After the ceremony, the party was on -- and on and on, until the sun came up the next morning. Their party featured DJ Alex Cruz and a tattoo parlor, where the couple got a matching tattoo designed by Harrington that depicts Cotopaxi and Ayampe. Several other attendees also got the tattoo to permanently remember the trip -- including Harrington's parents.
This spring will mark 10 years since they met.
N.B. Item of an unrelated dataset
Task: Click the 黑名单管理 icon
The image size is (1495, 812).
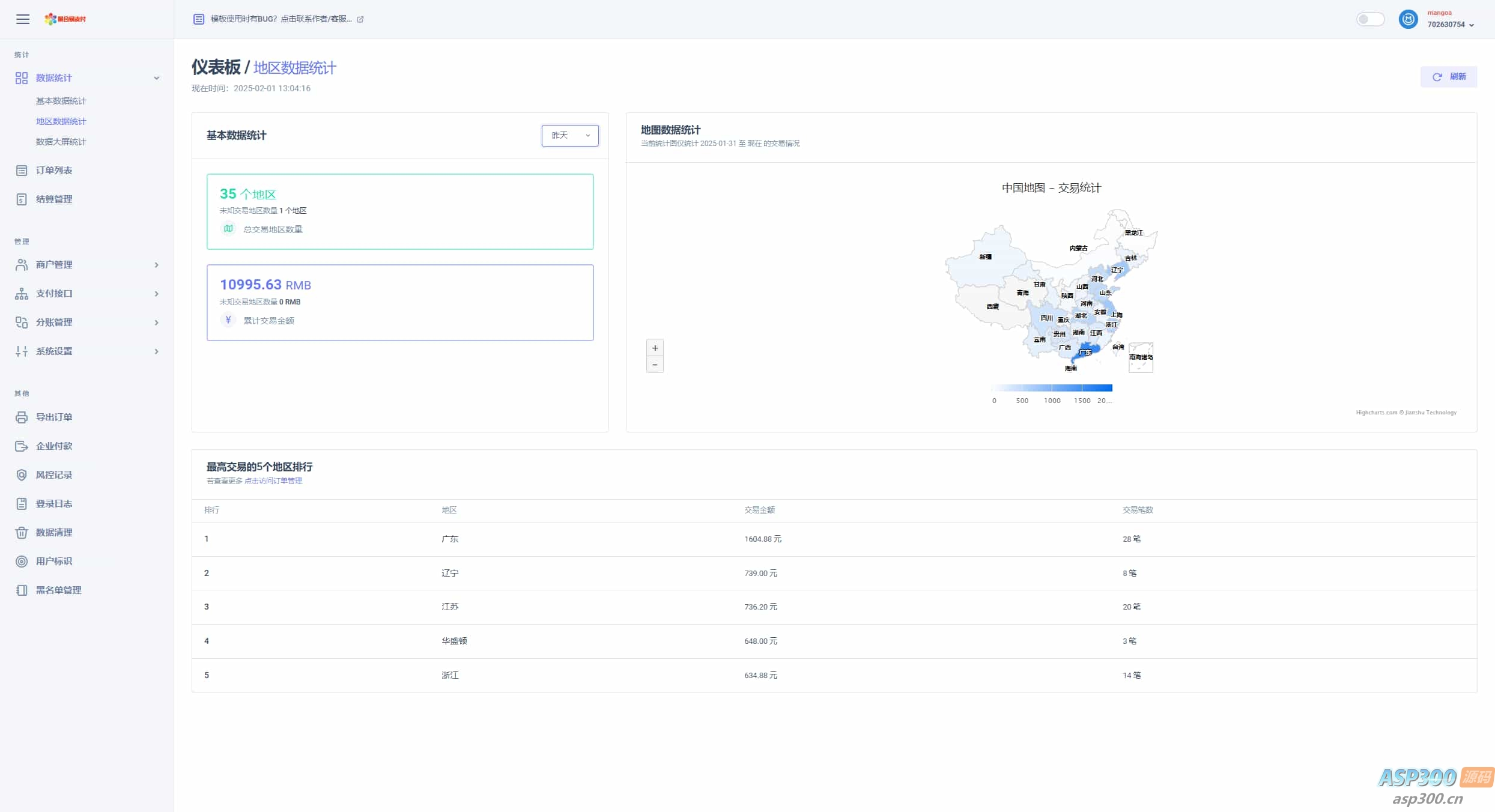Action: click(x=22, y=590)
Since then, Ballinger became one of about 200 people to have summited Mount Everest without supplemental oxygen, while Harrington became the first woman -- and fourth person of any gender -- to free-climb the Golden Gate route of Yosemite's El Capitan in one day.
Harrington said of their relationship, "I felt like I kind of realized who I was by being with him -- or like, I felt like I was allowed to be who I was, and I didn't feel like I needed to be anybody different."
Ballinger said he has learned from his wife how to have "the confidence to be more open and vulnerable," which has made him a happier and better person.
While they've experienced many adventures, both separately and together, the start of the COVID-19 pandemic forced them to experience something new when they spent two months at home, the longest stretch they'd been together in one place at a time.
"It actually was super powerful and the silver lining for me, and I think for us, of how much we enjoyed that, like, we didn't need all the crazy travel or the crazy media stuff or big goals," Ballinger said.
"We were really content just being together at home," Harrington added.
Now they have the new adventure of marriage to experience together -- after getting lots of rest on their honeymoon -- between surfboarding lessons, naturally.
"When I was younger, I just thought relationships had to be hard and had to be a lot of work and there was a lot of struggle," Harrington said, "and I think that's probably partially true, but with Adrian and I's relationship, it's more fun and more easy than the other stuff."